Все рассказы написаны с середины августа 2012 года по начало мая 2013-го.

Бриллианты

Маврухин вез бриллианты. Об этом все знали. С ним ехали: его жена, дочь, их компаньонка, его секретарь, похожий на Гэри Олдмана. Бриллианты требовалось выкрасть, которые лежали в деревянном футляре с красной подкладкой, который был на дне багажного ящика, который находился под левой нижней полкой купе, в котором ехали Маврухин и его близкие. Делом занялся Антонов и его двое помощников, с которыми он привык работать: Герасимов и Швейцер.

Из купе ни Маврухин, ни ехавшие с ним не выходили. Если не считать того, что они по очереди, по одному, сбегали в туалет и засели опять. Они пили чай, причем Маврухин сам принимал стаканы у застрявшего в дверях проводника, громко смеялись, рассказывали полупристойные анекдоты, и, когда анекдот заканчивался, дочь Маврухина всегда краснела и прикрывалась ладонью, играли в слова, и первой здесь была жена Маврухина, всегда знавшая слово на нужную букву и тогда, когда остальные пасовали, и в карты, в которые обычно выигрывал секретарь, которого звали Жорж – и никто не мог нам сказать, это было его прозвище или действительное имя, например Георгий, переделанное на иностранный манер. Ходили слухи, что он был в связи с женой Маврухина и что, будто бы, замученный делами Маврухин об этом знал и даже покровительствовал. Но все это могло быть и пустыми домыслами.

Все это создавало определенные трудности. Требовалось выманить любым способом семейство Маврухина из купе, чтобы проникнуть в него и забрать бриллианты. Антонов придумал взять на живца. Для этого следовало вывести из строя кого-либо из всей компании, чтобы к объекту собрались остальные.

Пришлось ждать еще день. К Киеву уже подъезжали. Не без труда втроем открыли в туалете окно, в которое сейчас же полез Швейцер – и обосновался на крыше. Начинались заморозки. Первой повторно в туалет направилась дочь Маврухина, Софья («Лотерея», – подумал Антонов, наблюдавший в дверное стекло, и не дал воли сожалению; посторонился, пропуская), апатичная красавица, худая, высокая, с длинной шеей и опрокинутым несколько готическим лицом. Продрогший Швейцер, принявший сигнал, быстро спустился с крыши, запрыгнул ногами вперед в окно сортира, задушил Софью заранее приготовленным и свернутым в петлю ремнем и тем же путем поднялся обратно. Затем вернулся через окно коридора в вагон.

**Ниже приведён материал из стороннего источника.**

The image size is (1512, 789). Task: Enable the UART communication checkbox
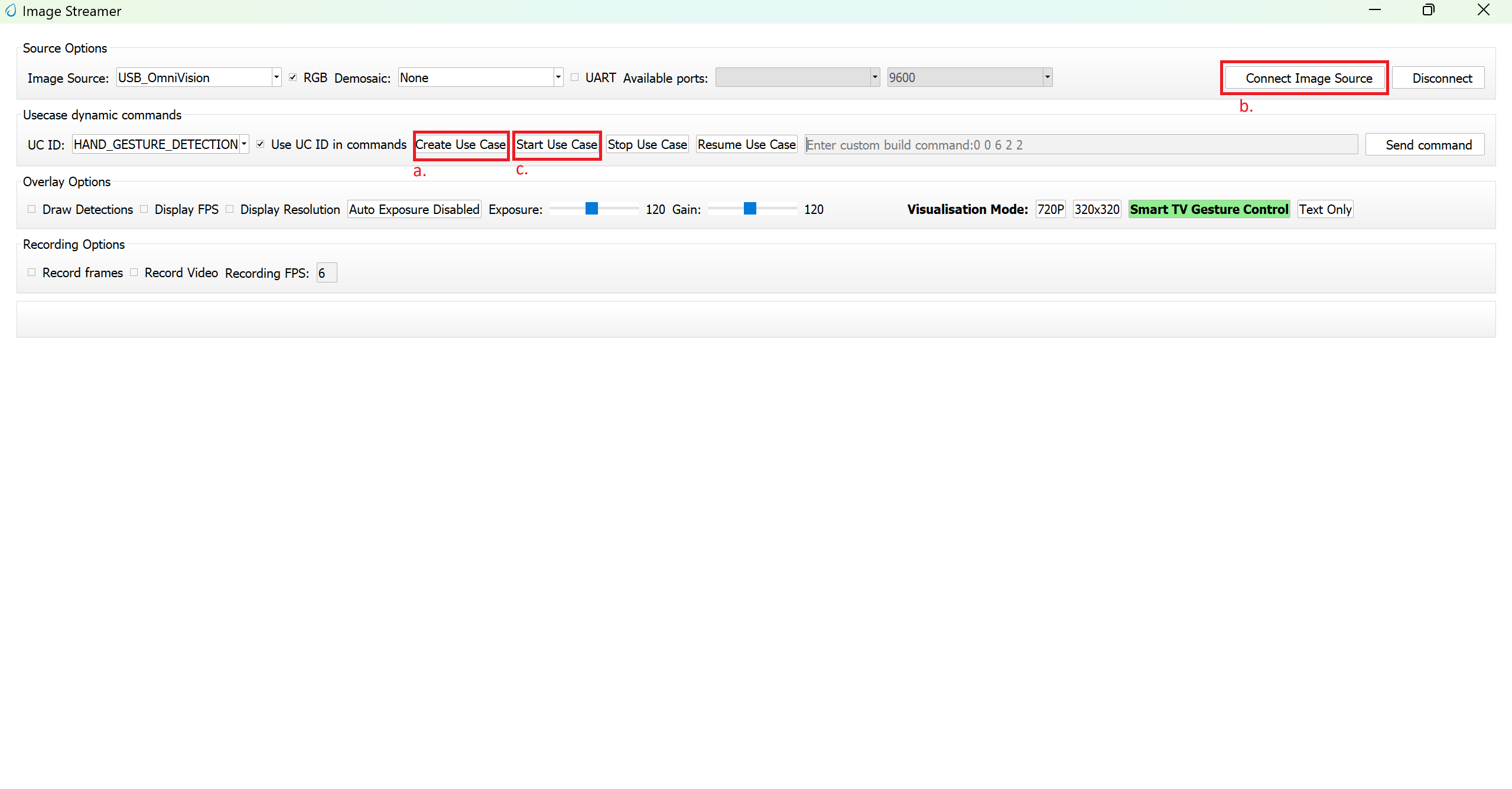click(x=574, y=76)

Минут через 45 удивленная мать Софьи, Прасковья Дмитриевна, вышла за ней следом. Стучала в дверь туалета и не дозвалась. Из соседних купе повысовывались их обитатели. Показался наконец и Маврухин, за ним потянулись секретарь и компаньонка. Кликнули проводника. Пришед с ключом, отпер дверь, предоставив любопытным сидящую над очком Софью с вывернутой головой. Прасковья, высокогрудая и высокопарная дама с чувством собственного достоинства, визжала, приседая. В собравшейся толпе, увеличивая общее беспокойство, сновал и буянил Герасимов. Говорили, что нужно остановить поезд и вызвать местную полицию. Другие – что тогда злоумышленник улизнет и что надо продолжать ехать в Киев, тем более что у меня дела, да, милостивые господа, и никакие задержки в пути в расчет мой не входят, говорил с нескрываемым раздражением, поглядывая на прикорнувшую Софью, как будто она была во всем виновата.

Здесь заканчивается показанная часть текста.